The weirdest one of the bunch is the AMD EPYC 9175F: 16 cores with 512MB of L3 cache! Presumably this is for customers trying to minimize software costs that are based on "per-core" licensing. It really doesn't make much sense to have so few cores at such an expense, otherwise. Does Oracle still use this style of licensing? If so, they need to knock it off.
The only other thing I can think of is some purpose like HFT may need to fit a whole algorithm in L3 for absolute minimum latency, and maybe they want only the best core in each chiplet?
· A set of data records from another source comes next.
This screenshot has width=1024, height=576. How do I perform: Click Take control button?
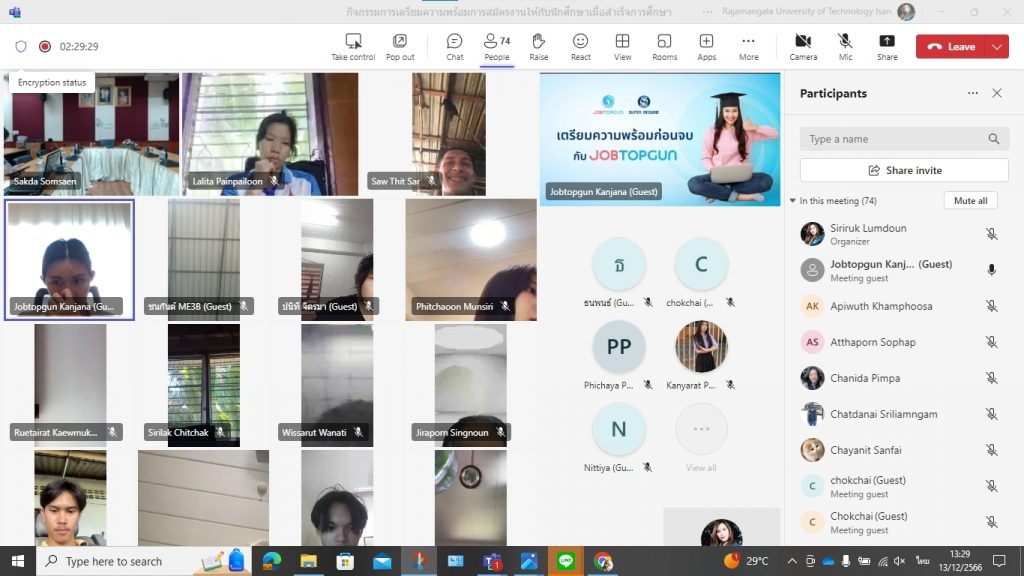(353, 46)
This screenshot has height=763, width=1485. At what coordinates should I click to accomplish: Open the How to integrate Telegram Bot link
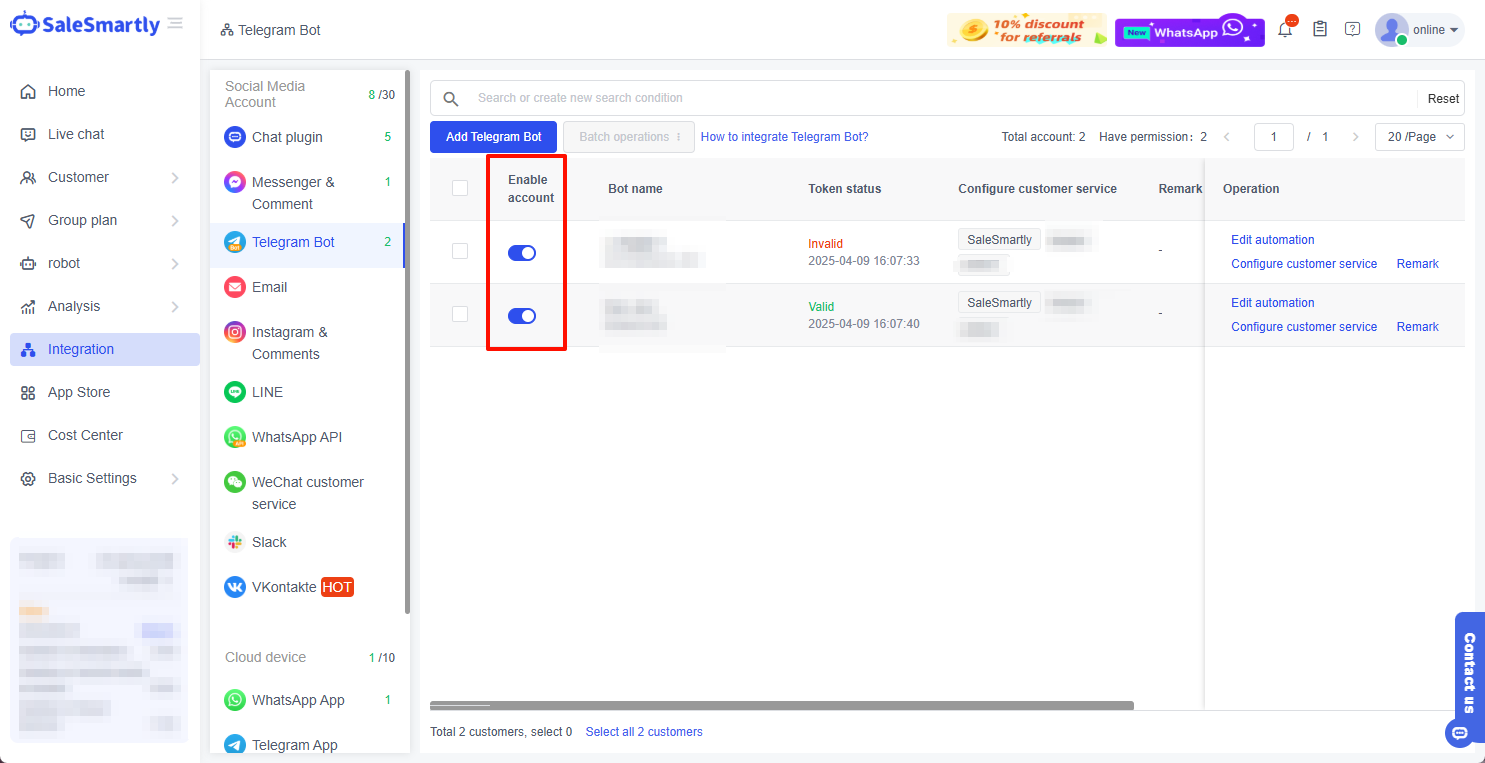point(784,136)
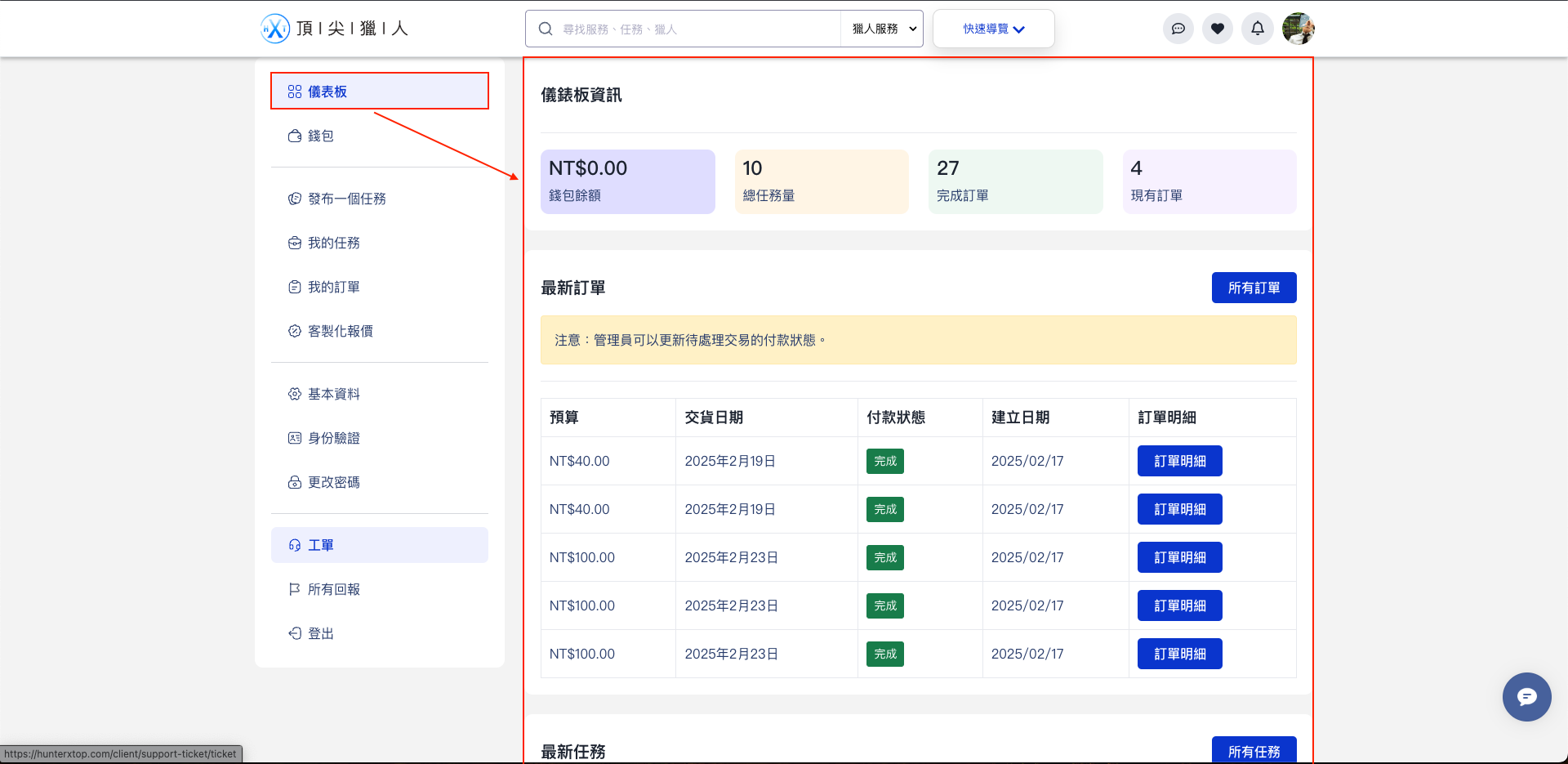Screen dimensions: 1568x764
Task: Click the wallet icon beside 錢包
Action: pyautogui.click(x=295, y=136)
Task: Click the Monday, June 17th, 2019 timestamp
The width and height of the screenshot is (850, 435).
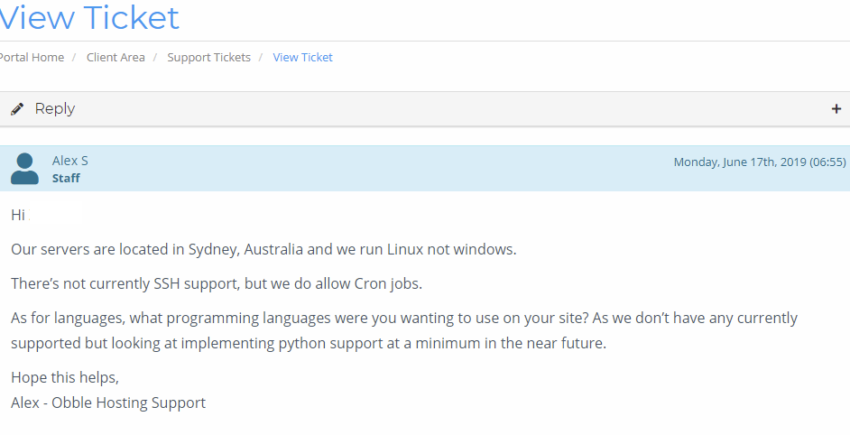Action: point(759,162)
It's probably about software licenses, though.
Plenty of applications are single threaded and it's cheaper to spend thousands on a super fast CPU to run it as fast as possible than spend tens of thousands on a programmer to rewrite the code to be more parallel.
And like you say, plenty of times it is infeasible to rewrite the code because its third party code for which you don't have the source or the rights.
512 MB of cache, wow.
A couple years ago I noticed that some Xeons I was using had a much cache as the ram in the systems I had growing up (millennial, so, we’re not talking about ancient commodores or whatever; real usable computers that could play Quake and everything).
But 512MB? That’s roomy. Could Puppy Linux just be held entirely in L3 cache?
MATLAB Parallel Server also does per-core licensing.
https://www.mathworks.com/products/matlab-parallel-server/li....
Many algorithms are limited by memory bandwidth. On my 16-core workstation I’ve run several workloads that have peak performance with less than 16 threads.
It’s common practice to test algorithms with different numbers of threads and then use the optimal number of threads. For memory-intensive algorithms the peak performance frequently comes in at a relatively small number of cores.
Abaqus for example is by core, I am severly limited, for me this makes totally sense.
Windows server and MSSQL is per core now. A lot of enterprise software is. They are switching to core because before they had it based on CPU sockets. Not just Oracle.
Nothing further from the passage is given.